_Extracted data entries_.

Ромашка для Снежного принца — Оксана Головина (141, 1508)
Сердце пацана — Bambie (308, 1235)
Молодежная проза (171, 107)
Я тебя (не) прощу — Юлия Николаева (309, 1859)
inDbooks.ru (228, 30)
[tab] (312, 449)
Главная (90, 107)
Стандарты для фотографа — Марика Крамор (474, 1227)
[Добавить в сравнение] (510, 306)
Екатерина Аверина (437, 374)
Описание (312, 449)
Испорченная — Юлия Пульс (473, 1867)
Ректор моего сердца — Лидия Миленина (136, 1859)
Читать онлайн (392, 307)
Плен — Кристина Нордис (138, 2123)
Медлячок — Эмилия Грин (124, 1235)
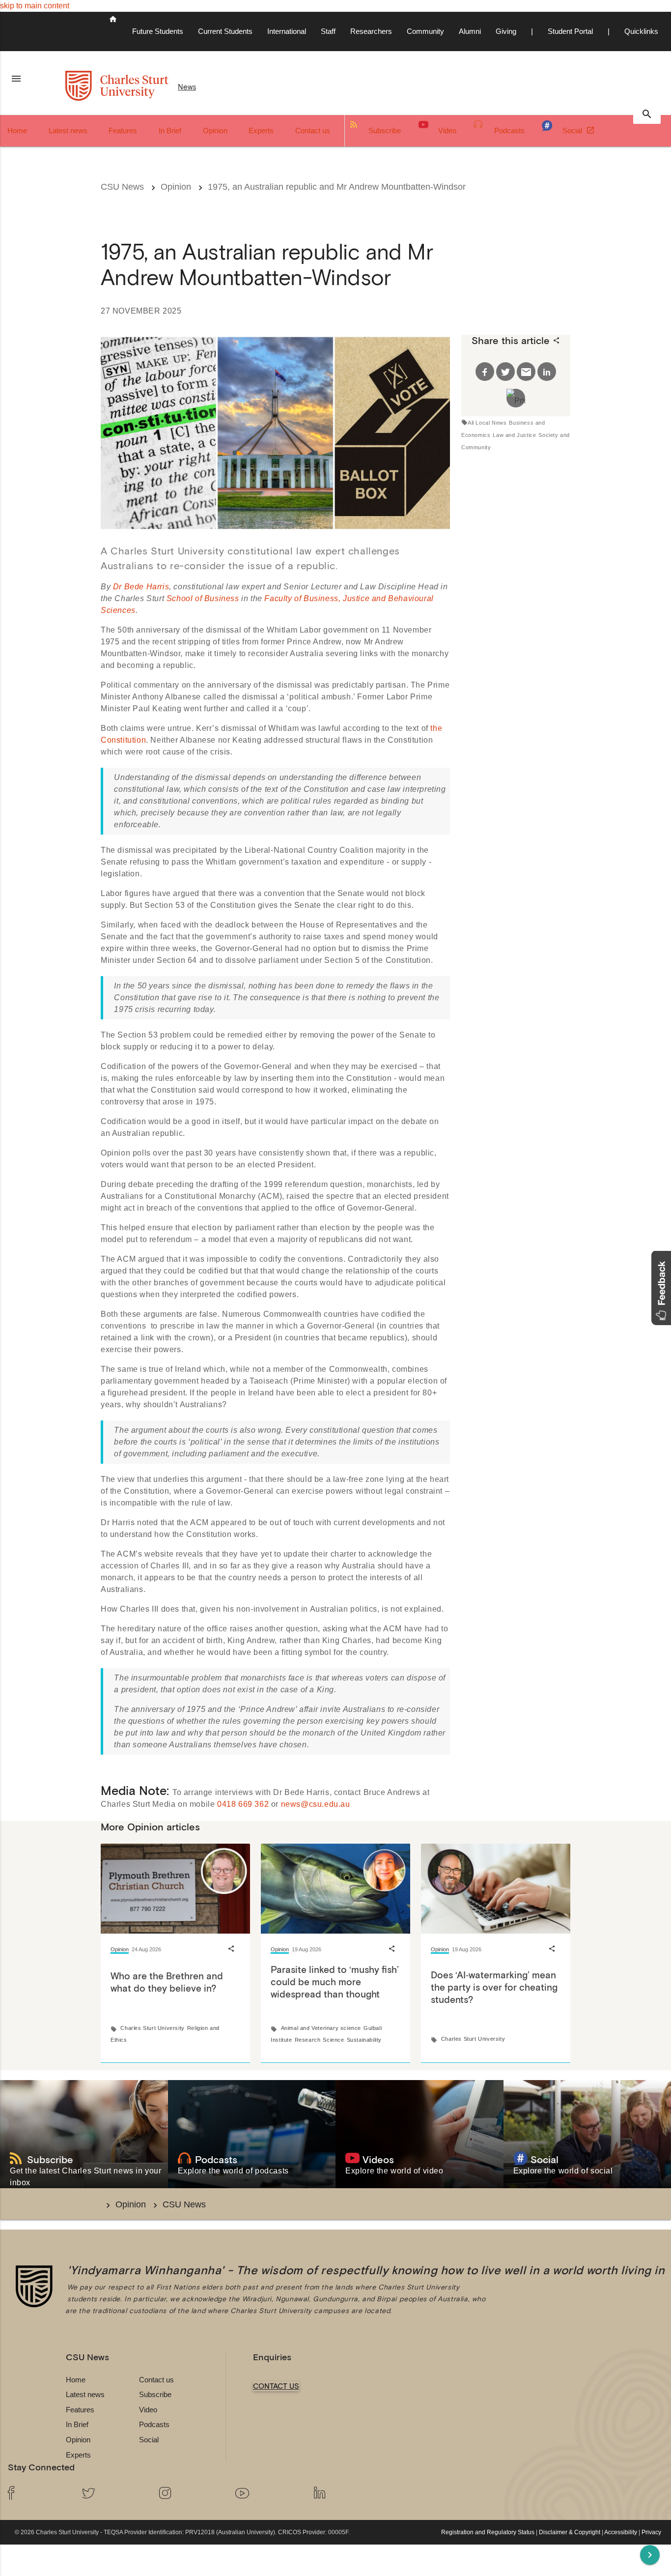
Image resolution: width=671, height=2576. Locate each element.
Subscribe (384, 130)
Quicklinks (641, 31)
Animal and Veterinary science (321, 2028)
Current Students (225, 31)
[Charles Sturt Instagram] (189, 2494)
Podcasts (509, 130)
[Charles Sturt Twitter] (112, 2494)
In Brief (170, 130)
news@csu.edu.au (315, 1804)
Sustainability (364, 2040)
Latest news (68, 130)
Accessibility (620, 2532)
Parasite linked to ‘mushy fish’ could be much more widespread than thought (335, 1981)
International (286, 31)
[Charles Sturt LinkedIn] (343, 2494)
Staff (328, 31)
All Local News (487, 423)
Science (333, 2040)
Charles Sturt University (152, 2028)
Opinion (215, 130)
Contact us (312, 130)
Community (425, 31)
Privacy (651, 2532)
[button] (661, 1288)
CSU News (122, 187)
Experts (261, 130)
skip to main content (34, 5)
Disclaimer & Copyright (569, 2532)
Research (308, 2040)
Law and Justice (514, 435)
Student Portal (570, 31)
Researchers (371, 31)
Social (573, 130)
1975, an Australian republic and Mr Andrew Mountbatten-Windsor (337, 187)
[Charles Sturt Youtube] (266, 2494)
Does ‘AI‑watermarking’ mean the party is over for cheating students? (494, 1987)
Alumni (470, 31)
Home (17, 130)
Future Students (157, 31)
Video (447, 130)
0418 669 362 (243, 1804)
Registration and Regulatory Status (487, 2532)
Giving (506, 31)
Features (123, 130)
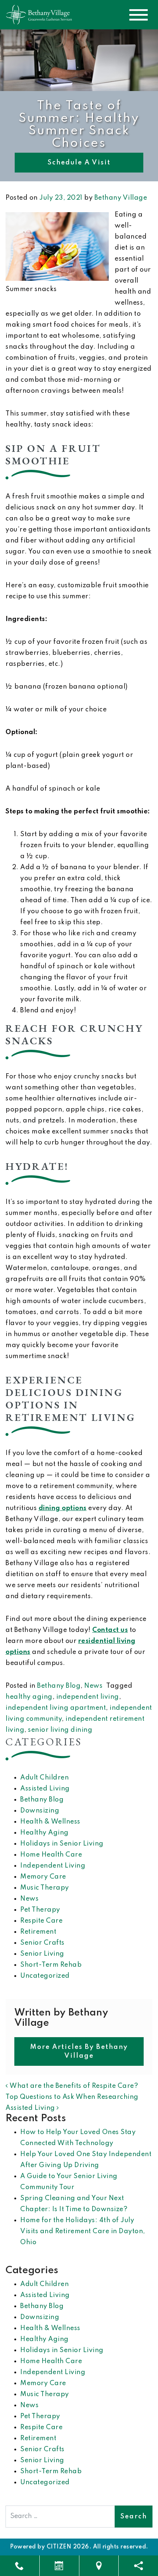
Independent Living (52, 1865)
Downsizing (39, 1810)
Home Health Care (51, 1854)
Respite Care (41, 1921)
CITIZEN (59, 2547)
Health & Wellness (50, 1821)
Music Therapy (44, 1887)
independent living (87, 1697)
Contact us (110, 1630)
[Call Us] (19, 2565)
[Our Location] (99, 2565)
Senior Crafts (42, 1943)
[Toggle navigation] (138, 15)
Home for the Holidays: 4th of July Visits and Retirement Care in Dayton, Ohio (82, 2231)
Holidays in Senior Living (62, 1843)
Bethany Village (120, 198)
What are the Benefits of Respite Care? (73, 2086)
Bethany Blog (58, 1686)
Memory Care (43, 1876)
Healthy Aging (44, 1832)
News (93, 1686)
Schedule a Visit (79, 162)
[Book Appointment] (59, 2565)
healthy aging (29, 1697)
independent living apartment (56, 1708)
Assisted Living (45, 1788)
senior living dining (60, 1730)
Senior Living (42, 1954)
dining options (63, 1508)
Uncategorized (45, 1976)
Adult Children (44, 1777)
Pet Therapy (40, 1909)
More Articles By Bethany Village (79, 2051)
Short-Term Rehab (51, 1965)
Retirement (38, 1932)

_Work instruction_. Among the lines above, the one with "Features (123, 130)" opens the part to repeat and the one with "[Toggle navigation] (138, 15)" closes it; repeat only that part exactly, with no pictures.

_Task response_.
Features (123, 130)
Independent Living (52, 1865)
Downsizing (39, 1810)
Home Health Care (51, 1854)
Respite Care (41, 1921)
CITIZEN (59, 2547)
Health & Wellness (50, 1821)
Music Therapy (44, 1887)
independent living (87, 1697)
Contact us (110, 1630)
[Call Us] (19, 2565)
[Our Location] (99, 2565)
Senior Crafts (42, 1943)
[Toggle navigation] (138, 15)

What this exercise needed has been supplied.